Private Label in China 2010: A Market Analysis

Access Asia
December 2, 2010
82 Pages - SKU: ACS6002933
License type:
Countries covered: China

This report covers the existence and development of private label (otherwise known as own brand and store brand) goods within the retailing industry in the People’s Republic of China, and includes coverage of both food and non-food products offered as private label by leading retail chains in China.

KEY REPORT FEATURES

This recently updated report includes:

  • An historical analysis of the development of private label in China to date by sector;
  • Case studies and examples of private label lines among key retail companies within the key retail sectors;
  • Case studies of private label innovation, packaging design, co-branding, multiple availability, copyright infringement, quality issues, online sales, segment penetration, shelf placement and price point competition with leading national/global brands in each sector.
  • Analysis of consumer and supplier responses to the development of private label;
  • An overview of China’s total retail market with sales statistics up to 2010;
  • Analysis of the total historical private label market t value up to 2009 and forecast growth up to 2014;
  • Store checks giving examples of private label goods in key sectors, including product description, brand name, retail company, pack size and price;
  • Overview of China’s demographics and macroeconomics.




Additional Information

Executive Summary

Proprietary brands seem to have been adopted quite early by domestic retailers, contrary to the popular belief that foreign retailers were to first to introduce private label into the country. Based on available sources, Shanghai Kaikai Department Store was the first to introduce a store brand in 1987, under the Kaikai name, for a line of apparel. Perhaps the health and beauty chain store belonging to Hong Kong’s Hutchison Whampoa Ltd., Watson’s, was next. Watson’s entered China in 1989.

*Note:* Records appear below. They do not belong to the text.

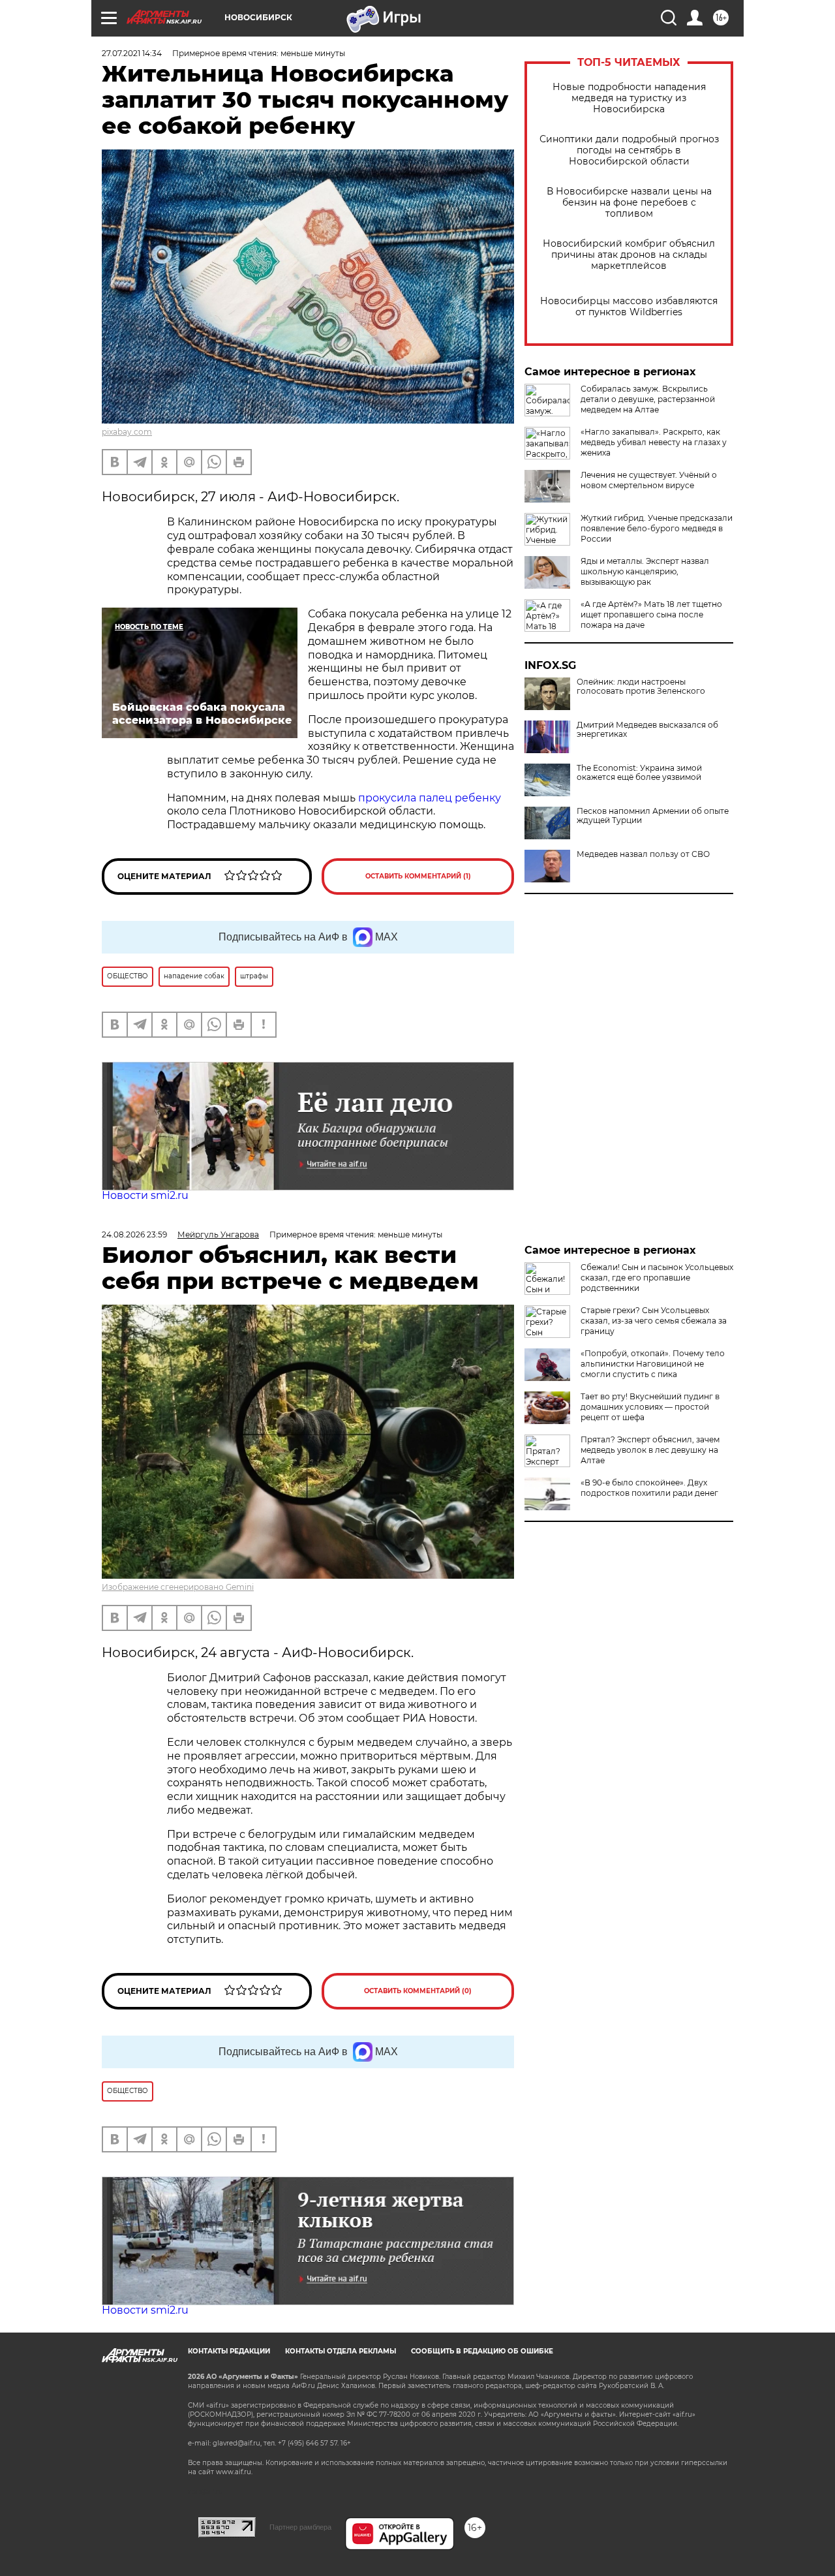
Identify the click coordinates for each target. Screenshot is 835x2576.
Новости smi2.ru (145, 1195)
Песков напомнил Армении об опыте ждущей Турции (653, 816)
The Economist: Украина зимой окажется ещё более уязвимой (639, 773)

Another local retailer, in this instance Nong Gong Shang, also had an early start with private label with the introduction of its first private label lines in 1995, ahead of France’s Carrefour, which introduced its Carrefour Quality Line only in 1999. Shanghai-based Lianhua was also relatively early, with its private label appearing in 1996. However, the significant adoption of private label in China only really started to grow with the opening up of the country’s retail market to foreign retailers and the expansion of modern retailing.

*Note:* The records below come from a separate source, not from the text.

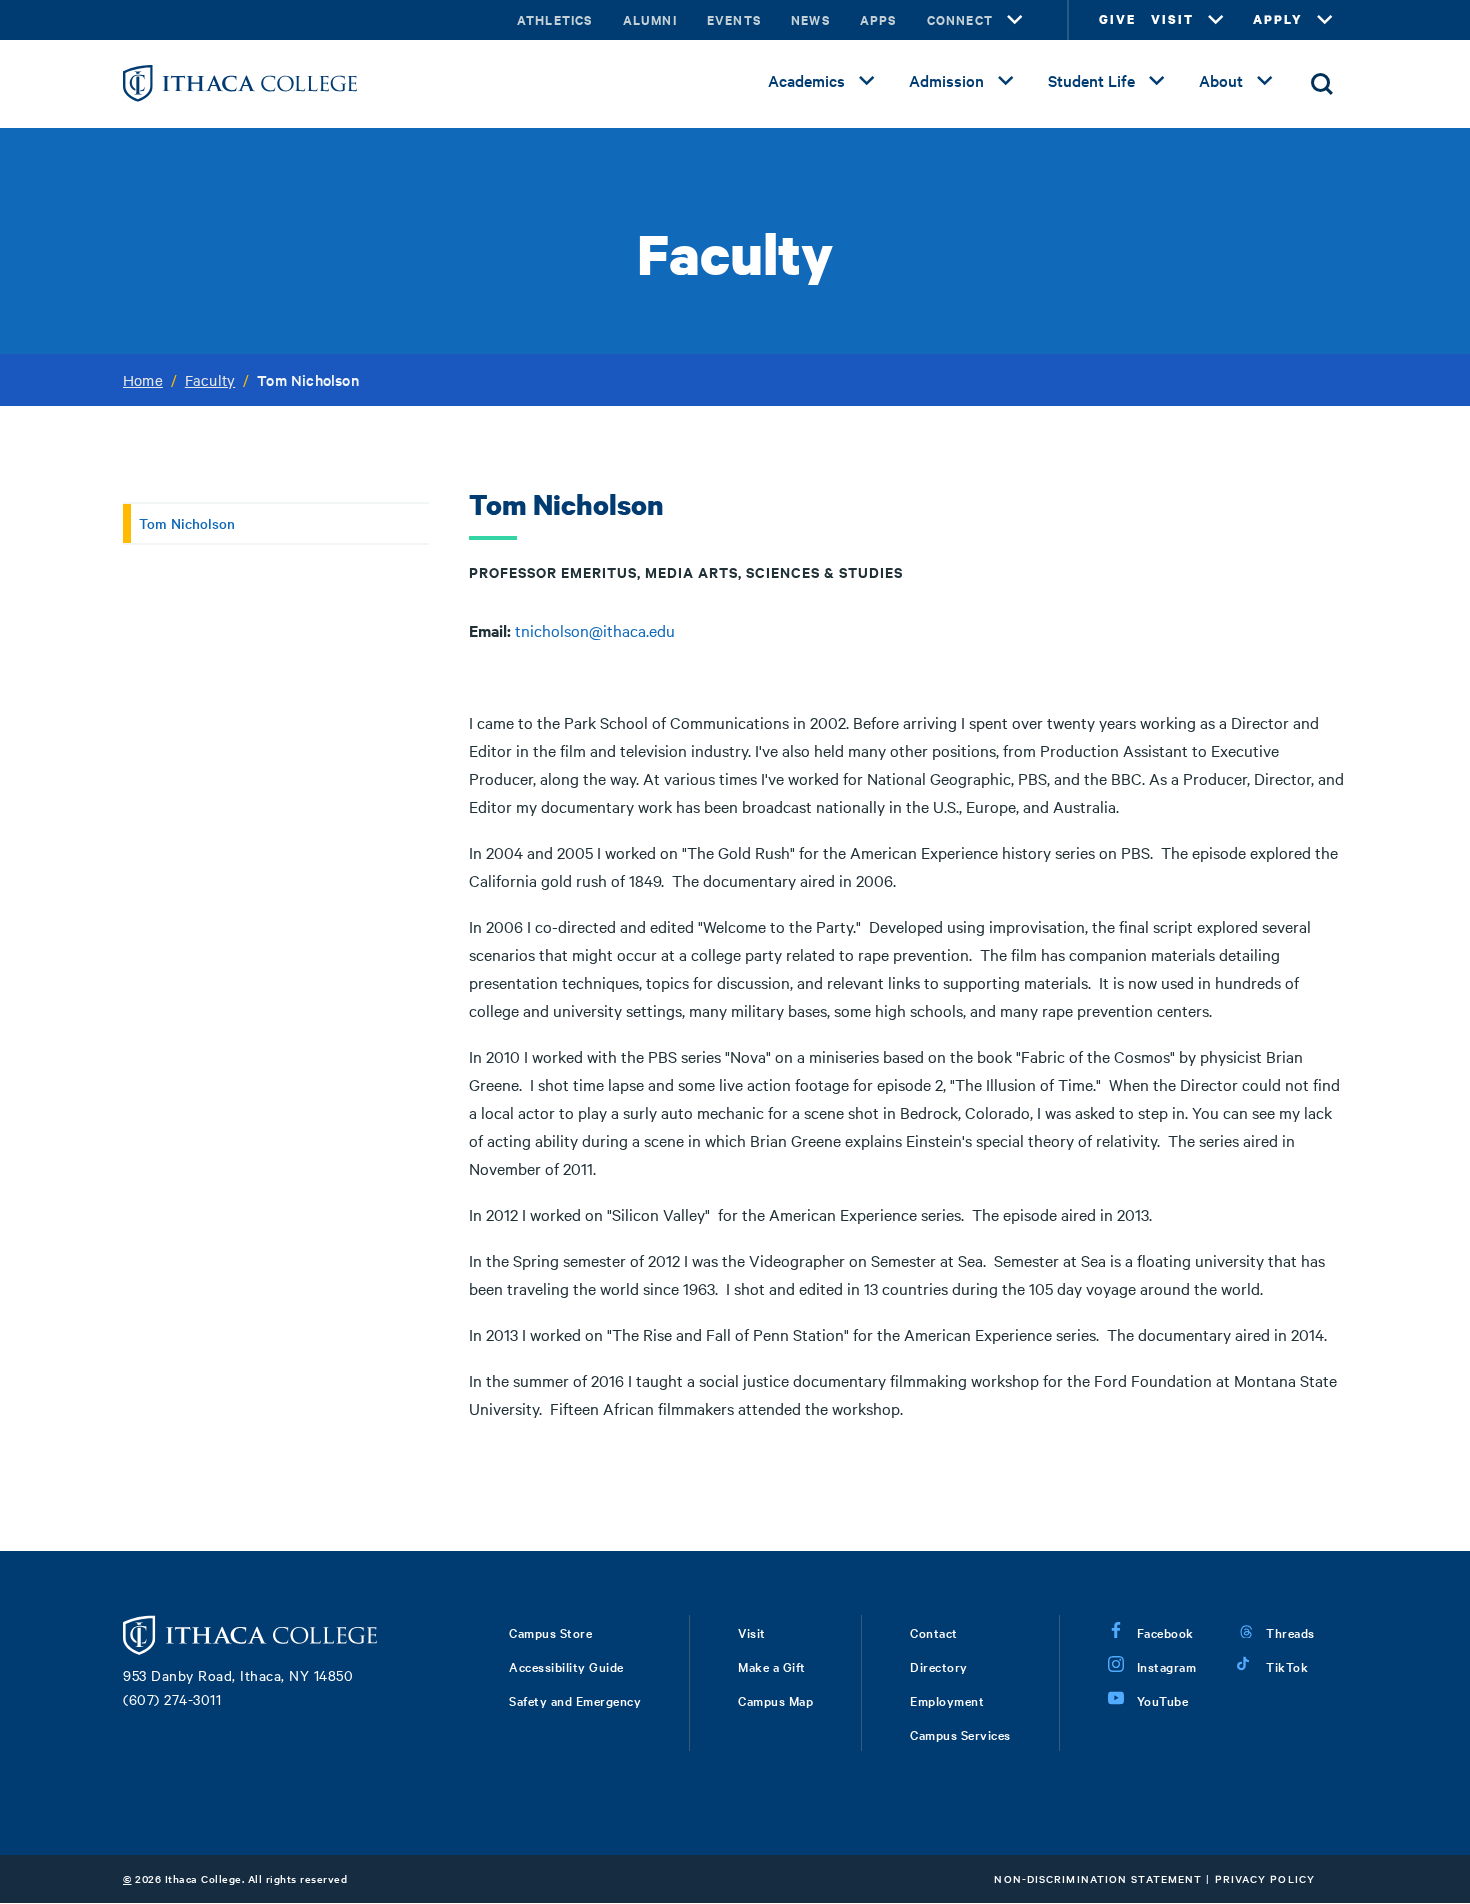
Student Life (1091, 80)
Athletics (555, 19)
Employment (947, 1700)
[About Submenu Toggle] (1265, 81)
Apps (878, 19)
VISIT (1172, 19)
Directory (939, 1666)
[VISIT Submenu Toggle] (1216, 20)
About (1221, 80)
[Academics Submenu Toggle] (867, 81)
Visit (752, 1632)
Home (143, 380)
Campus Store (550, 1632)
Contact (934, 1632)
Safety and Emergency (575, 1700)
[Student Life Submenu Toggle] (1157, 81)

So, private label already has more than 20 years of history in China, but for most of that time the presence and significance has been negligible. Yet, in the last five years, that situation has significantly changed. Private label sales and product variety have begun to show very significant growth in the last few years, and with that growth an increased significance in the total retail market. The ramifications are only just starting to be felt in the wider retail, fresh produce and manufacturing industries in China, but already their significance is already beginning to emerge as profound changes in the way these industries work.

This latest edition is much expanded on the previous one, and includes a wide range of case studies of private label development at leading retailers in China. As well as private label product ranges and price comparisons, the report also looks at the varying strategies for private label development across different retail sectors, and among the leading players in each sector, compares packaging and shelf-placement strategies, covers the emergence of different private label brands for low/mid/high-price product ranges and analyses the changing retailer-consumer and retailer-supplier relationships as private label becomes increasingly significant to more sectors of the market.

Our findings show that, at the current rate of development, private label is going to become very significant to retailers, suppliers and consumers in the coming years. In more developed retail economies, private label tends to come to the fore once a high degree of market penetration and consolidation has been reached, but China (as usual) is proving different. China’s retailers are heading into private label faster and sooner than the old model of retail development would predict, and it will have a significant role to play in shaping how the retail industry develops in the coming years.